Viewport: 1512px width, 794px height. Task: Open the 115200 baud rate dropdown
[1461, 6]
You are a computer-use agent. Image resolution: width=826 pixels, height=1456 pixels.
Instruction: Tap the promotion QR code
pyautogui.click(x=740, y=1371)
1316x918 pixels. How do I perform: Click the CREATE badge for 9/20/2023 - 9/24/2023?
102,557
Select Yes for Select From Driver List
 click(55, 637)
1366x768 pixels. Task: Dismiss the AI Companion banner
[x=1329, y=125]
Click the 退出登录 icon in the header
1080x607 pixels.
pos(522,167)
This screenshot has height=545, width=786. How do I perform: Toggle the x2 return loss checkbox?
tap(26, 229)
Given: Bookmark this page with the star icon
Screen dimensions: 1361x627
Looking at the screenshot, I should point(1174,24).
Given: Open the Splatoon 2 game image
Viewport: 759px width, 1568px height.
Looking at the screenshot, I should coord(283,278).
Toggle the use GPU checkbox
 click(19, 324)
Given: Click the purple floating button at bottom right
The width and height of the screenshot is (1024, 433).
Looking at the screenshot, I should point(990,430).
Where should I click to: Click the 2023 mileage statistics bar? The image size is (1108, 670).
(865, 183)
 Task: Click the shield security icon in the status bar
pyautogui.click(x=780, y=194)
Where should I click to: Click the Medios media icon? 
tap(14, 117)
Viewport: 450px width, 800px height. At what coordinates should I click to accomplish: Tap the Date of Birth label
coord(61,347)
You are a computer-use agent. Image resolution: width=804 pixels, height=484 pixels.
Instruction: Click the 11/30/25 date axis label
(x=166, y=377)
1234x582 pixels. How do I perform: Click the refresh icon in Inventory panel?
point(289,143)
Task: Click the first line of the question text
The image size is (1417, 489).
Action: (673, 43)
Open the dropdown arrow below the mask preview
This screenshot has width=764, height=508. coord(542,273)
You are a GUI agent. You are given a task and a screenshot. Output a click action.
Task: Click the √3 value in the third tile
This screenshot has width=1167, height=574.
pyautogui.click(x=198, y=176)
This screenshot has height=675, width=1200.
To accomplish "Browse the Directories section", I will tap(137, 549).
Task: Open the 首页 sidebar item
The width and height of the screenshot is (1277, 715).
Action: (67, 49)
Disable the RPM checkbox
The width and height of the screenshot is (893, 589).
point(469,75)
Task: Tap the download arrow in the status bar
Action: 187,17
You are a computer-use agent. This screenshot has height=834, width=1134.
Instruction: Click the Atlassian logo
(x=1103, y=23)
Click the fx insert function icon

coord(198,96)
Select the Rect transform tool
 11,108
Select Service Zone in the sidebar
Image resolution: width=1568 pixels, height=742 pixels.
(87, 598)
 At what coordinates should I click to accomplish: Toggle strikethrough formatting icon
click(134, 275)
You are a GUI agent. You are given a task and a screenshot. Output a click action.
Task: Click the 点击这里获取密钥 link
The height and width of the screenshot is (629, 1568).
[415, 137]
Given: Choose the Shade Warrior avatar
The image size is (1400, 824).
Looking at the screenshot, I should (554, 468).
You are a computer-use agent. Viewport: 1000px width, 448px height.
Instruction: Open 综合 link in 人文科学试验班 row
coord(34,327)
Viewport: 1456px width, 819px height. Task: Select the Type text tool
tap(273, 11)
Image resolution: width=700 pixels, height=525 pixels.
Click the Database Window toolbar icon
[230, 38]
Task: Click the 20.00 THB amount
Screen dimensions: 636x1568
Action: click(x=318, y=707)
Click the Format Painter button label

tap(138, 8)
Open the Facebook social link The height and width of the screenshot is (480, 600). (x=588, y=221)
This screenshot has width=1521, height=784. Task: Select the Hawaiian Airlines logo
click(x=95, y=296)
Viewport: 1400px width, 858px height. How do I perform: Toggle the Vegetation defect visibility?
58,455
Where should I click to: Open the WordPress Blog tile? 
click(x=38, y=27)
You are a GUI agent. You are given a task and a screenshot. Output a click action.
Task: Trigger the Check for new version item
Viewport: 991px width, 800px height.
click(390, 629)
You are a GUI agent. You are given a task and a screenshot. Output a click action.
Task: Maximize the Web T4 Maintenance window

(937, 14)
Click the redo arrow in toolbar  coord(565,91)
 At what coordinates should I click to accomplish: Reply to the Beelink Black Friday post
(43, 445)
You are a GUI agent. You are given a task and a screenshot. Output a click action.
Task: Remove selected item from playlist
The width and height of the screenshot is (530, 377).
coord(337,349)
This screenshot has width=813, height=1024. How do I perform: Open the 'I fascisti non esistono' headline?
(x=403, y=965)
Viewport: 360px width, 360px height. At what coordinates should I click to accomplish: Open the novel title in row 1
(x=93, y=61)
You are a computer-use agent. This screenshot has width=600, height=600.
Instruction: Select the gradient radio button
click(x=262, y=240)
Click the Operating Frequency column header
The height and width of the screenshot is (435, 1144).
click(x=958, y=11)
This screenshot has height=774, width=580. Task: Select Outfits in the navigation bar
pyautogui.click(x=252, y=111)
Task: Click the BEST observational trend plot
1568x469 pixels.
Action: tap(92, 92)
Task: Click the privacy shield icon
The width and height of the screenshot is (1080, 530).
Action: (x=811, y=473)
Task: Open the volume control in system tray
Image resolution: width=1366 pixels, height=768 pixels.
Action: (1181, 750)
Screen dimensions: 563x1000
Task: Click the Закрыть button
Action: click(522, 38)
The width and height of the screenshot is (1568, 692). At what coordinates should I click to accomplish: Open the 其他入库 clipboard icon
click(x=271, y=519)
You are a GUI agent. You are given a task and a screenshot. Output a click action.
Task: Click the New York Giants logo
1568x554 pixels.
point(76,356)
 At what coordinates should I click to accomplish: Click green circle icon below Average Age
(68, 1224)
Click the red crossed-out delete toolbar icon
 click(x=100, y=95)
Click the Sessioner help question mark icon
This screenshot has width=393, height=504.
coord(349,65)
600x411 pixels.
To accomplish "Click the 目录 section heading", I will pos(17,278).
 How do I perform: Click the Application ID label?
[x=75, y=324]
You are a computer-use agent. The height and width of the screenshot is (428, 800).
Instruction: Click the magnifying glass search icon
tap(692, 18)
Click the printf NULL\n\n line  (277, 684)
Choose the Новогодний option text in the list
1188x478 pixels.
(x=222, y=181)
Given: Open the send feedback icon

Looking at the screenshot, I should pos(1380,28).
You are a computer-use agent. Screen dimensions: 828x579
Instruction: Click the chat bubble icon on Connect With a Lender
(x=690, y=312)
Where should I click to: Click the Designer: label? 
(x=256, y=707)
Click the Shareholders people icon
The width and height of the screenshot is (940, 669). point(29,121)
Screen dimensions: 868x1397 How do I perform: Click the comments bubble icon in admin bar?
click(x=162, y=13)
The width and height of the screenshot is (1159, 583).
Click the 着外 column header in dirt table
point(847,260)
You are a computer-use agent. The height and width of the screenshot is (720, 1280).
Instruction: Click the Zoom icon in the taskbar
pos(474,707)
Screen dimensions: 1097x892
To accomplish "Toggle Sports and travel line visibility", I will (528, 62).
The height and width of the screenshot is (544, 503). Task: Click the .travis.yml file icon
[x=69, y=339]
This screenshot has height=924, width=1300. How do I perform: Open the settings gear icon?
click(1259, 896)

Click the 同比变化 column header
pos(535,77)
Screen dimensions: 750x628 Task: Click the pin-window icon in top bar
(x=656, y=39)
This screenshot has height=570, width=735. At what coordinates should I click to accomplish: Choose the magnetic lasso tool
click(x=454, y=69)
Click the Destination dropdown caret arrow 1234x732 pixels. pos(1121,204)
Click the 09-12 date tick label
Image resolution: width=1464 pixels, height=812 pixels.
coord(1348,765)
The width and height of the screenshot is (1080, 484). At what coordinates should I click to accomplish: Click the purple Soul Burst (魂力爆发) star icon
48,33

====================

> _Task statement_:
Print the entire listing above verbatim, every line from first to last, without any changes.

> _Answer to the exercise_:
Viewport: 1512px width, 794px height. Task: Open the 115200 baud rate dropdown
[1461, 6]
You are a computer-use agent. Image resolution: width=826 pixels, height=1456 pixels.
Instruction: Tap the promotion QR code
pyautogui.click(x=740, y=1371)
1316x918 pixels. How do I perform: Click the CREATE badge for 9/20/2023 - 9/24/2023?
102,557
Select Yes for Select From Driver List
 click(55, 637)
1366x768 pixels. Task: Dismiss the AI Companion banner
[x=1329, y=125]
Click the 退出登录 icon in the header
1080x607 pixels.
pos(522,167)
This screenshot has height=545, width=786. How do I perform: Toggle the x2 return loss checkbox?
tap(26, 229)
Given: Bookmark this page with the star icon
Screen dimensions: 1361x627
Looking at the screenshot, I should point(1174,24).
Given: Open the Splatoon 2 game image
Viewport: 759px width, 1568px height.
Looking at the screenshot, I should coord(283,278).
Toggle the use GPU checkbox
 click(19, 324)
Given: Click the purple floating button at bottom right
The width and height of the screenshot is (1024, 433).
Looking at the screenshot, I should point(990,430).
Where should I click to: Click the 2023 mileage statistics bar? The image size is (1108, 670).
(865, 183)
 Task: Click the shield security icon in the status bar
pyautogui.click(x=780, y=194)
Where should I click to: Click the Medios media icon? 
tap(14, 117)
Viewport: 450px width, 800px height. At what coordinates should I click to accomplish: Tap the Date of Birth label
coord(61,347)
You are a computer-use agent. Image resolution: width=804 pixels, height=484 pixels.
Instruction: Click the 11/30/25 date axis label
(x=166, y=377)
1234x582 pixels. How do I perform: Click the refresh icon in Inventory panel?
point(289,143)
Task: Click the first line of the question text
The image size is (1417, 489).
Action: (673, 43)
Open the dropdown arrow below the mask preview
This screenshot has width=764, height=508. coord(542,273)
You are a GUI agent. You are given a task and a screenshot. Output a click action.
Task: Click the √3 value in the third tile
This screenshot has width=1167, height=574.
pyautogui.click(x=198, y=176)
This screenshot has height=675, width=1200.
To accomplish "Browse the Directories section", I will tap(137, 549).
Task: Open the 首页 sidebar item
The width and height of the screenshot is (1277, 715).
Action: (67, 49)
Disable the RPM checkbox
The width and height of the screenshot is (893, 589).
point(469,75)
Task: Tap the download arrow in the status bar
Action: 187,17
You are a computer-use agent. This screenshot has height=834, width=1134.
Instruction: Click the Atlassian logo
(x=1103, y=23)
Click the fx insert function icon

coord(198,96)
Select the Rect transform tool
 11,108
Select Service Zone in the sidebar
Image resolution: width=1568 pixels, height=742 pixels.
(87, 598)
 At what coordinates should I click to accomplish: Toggle strikethrough formatting icon
click(134, 275)
You are a GUI agent. You are given a task and a screenshot. Output a click action.
Task: Click the 点击这里获取密钥 link
The height and width of the screenshot is (629, 1568).
[415, 137]
Given: Choose the Shade Warrior avatar
The image size is (1400, 824).
Looking at the screenshot, I should (554, 468).
You are a computer-use agent. Viewport: 1000px width, 448px height.
Instruction: Open 综合 link in 人文科学试验班 row
coord(34,327)
Viewport: 1456px width, 819px height. Task: Select the Type text tool
tap(273, 11)
Image resolution: width=700 pixels, height=525 pixels.
Click the Database Window toolbar icon
[230, 38]
Task: Click the 20.00 THB amount
Screen dimensions: 636x1568
Action: click(x=318, y=707)
Click the Format Painter button label

tap(138, 8)
Open the Facebook social link The height and width of the screenshot is (480, 600). (x=588, y=221)
This screenshot has width=1521, height=784. Task: Select the Hawaiian Airlines logo
click(x=95, y=296)
Viewport: 1400px width, 858px height. How do I perform: Toggle the Vegetation defect visibility?
58,455
Where should I click to: Open the WordPress Blog tile? 
click(x=38, y=27)
You are a GUI agent. You are given a task and a screenshot. Output a click action.
Task: Trigger the Check for new version item
Viewport: 991px width, 800px height.
click(390, 629)
You are a GUI agent. You are given a task and a screenshot. Output a click action.
Task: Maximize the Web T4 Maintenance window

(937, 14)
Click the redo arrow in toolbar  coord(565,91)
 At what coordinates should I click to accomplish: Reply to the Beelink Black Friday post
(43, 445)
You are a GUI agent. You are given a task and a screenshot. Output a click action.
Task: Remove selected item from playlist
The width and height of the screenshot is (530, 377).
coord(337,349)
This screenshot has width=813, height=1024. How do I perform: Open the 'I fascisti non esistono' headline?
(x=403, y=965)
Viewport: 360px width, 360px height. At what coordinates should I click to accomplish: Open the novel title in row 1
(x=93, y=61)
You are a computer-use agent. This screenshot has width=600, height=600.
Instruction: Select the gradient radio button
click(x=262, y=240)
Click the Operating Frequency column header
The height and width of the screenshot is (435, 1144).
click(x=958, y=11)
This screenshot has height=774, width=580. Task: Select Outfits in the navigation bar
pyautogui.click(x=252, y=111)
Task: Click the BEST observational trend plot
1568x469 pixels.
Action: tap(92, 92)
Task: Click the privacy shield icon
The width and height of the screenshot is (1080, 530).
Action: (x=811, y=473)
Task: Open the volume control in system tray
Image resolution: width=1366 pixels, height=768 pixels.
Action: (1181, 750)
Screen dimensions: 563x1000
Task: Click the Закрыть button
Action: click(522, 38)
The width and height of the screenshot is (1568, 692). At what coordinates should I click to accomplish: Open the 其他入库 clipboard icon
click(x=271, y=519)
You are a GUI agent. You are given a task and a screenshot. Output a click action.
Task: Click the New York Giants logo
1568x554 pixels.
point(76,356)
 At what coordinates should I click to accomplish: Click green circle icon below Average Age
(68, 1224)
Click the red crossed-out delete toolbar icon
 click(x=100, y=95)
Click the Sessioner help question mark icon
This screenshot has width=393, height=504.
coord(349,65)
600x411 pixels.
To accomplish "Click the 目录 section heading", I will pos(17,278).
 How do I perform: Click the Application ID label?
[x=75, y=324]
You are a computer-use agent. The height and width of the screenshot is (428, 800).
Instruction: Click the magnifying glass search icon
tap(692, 18)
Click the printf NULL\n\n line  (277, 684)
Choose the Новогодний option text in the list
1188x478 pixels.
(x=222, y=181)
Given: Open the send feedback icon

Looking at the screenshot, I should pos(1380,28).
You are a computer-use agent. Screen dimensions: 828x579
Instruction: Click the chat bubble icon on Connect With a Lender
(x=690, y=312)
Where should I click to: Click the Designer: label? 
(x=256, y=707)
Click the Shareholders people icon
The width and height of the screenshot is (940, 669). point(29,121)
Screen dimensions: 868x1397 How do I perform: Click the comments bubble icon in admin bar?
click(x=162, y=13)
The width and height of the screenshot is (1159, 583).
Click the 着外 column header in dirt table
point(847,260)
You are a computer-use agent. The height and width of the screenshot is (720, 1280).
Instruction: Click the Zoom icon in the taskbar
pos(474,707)
Screen dimensions: 1097x892
To accomplish "Toggle Sports and travel line visibility", I will (528, 62).
The height and width of the screenshot is (544, 503). Task: Click the .travis.yml file icon
[x=69, y=339]
This screenshot has height=924, width=1300. How do I perform: Open the settings gear icon?
click(1259, 896)

Click the 同比变化 column header
pos(535,77)
Screen dimensions: 750x628 Task: Click the pin-window icon in top bar
(x=656, y=39)
This screenshot has height=570, width=735. At what coordinates should I click to accomplish: Choose the magnetic lasso tool
click(x=454, y=69)
Click the Destination dropdown caret arrow 1234x732 pixels. pos(1121,204)
Click the 09-12 date tick label
Image resolution: width=1464 pixels, height=812 pixels.
coord(1348,765)
The width and height of the screenshot is (1080, 484). At what coordinates should I click to accomplish: Click the purple Soul Burst (魂力爆发) star icon
48,33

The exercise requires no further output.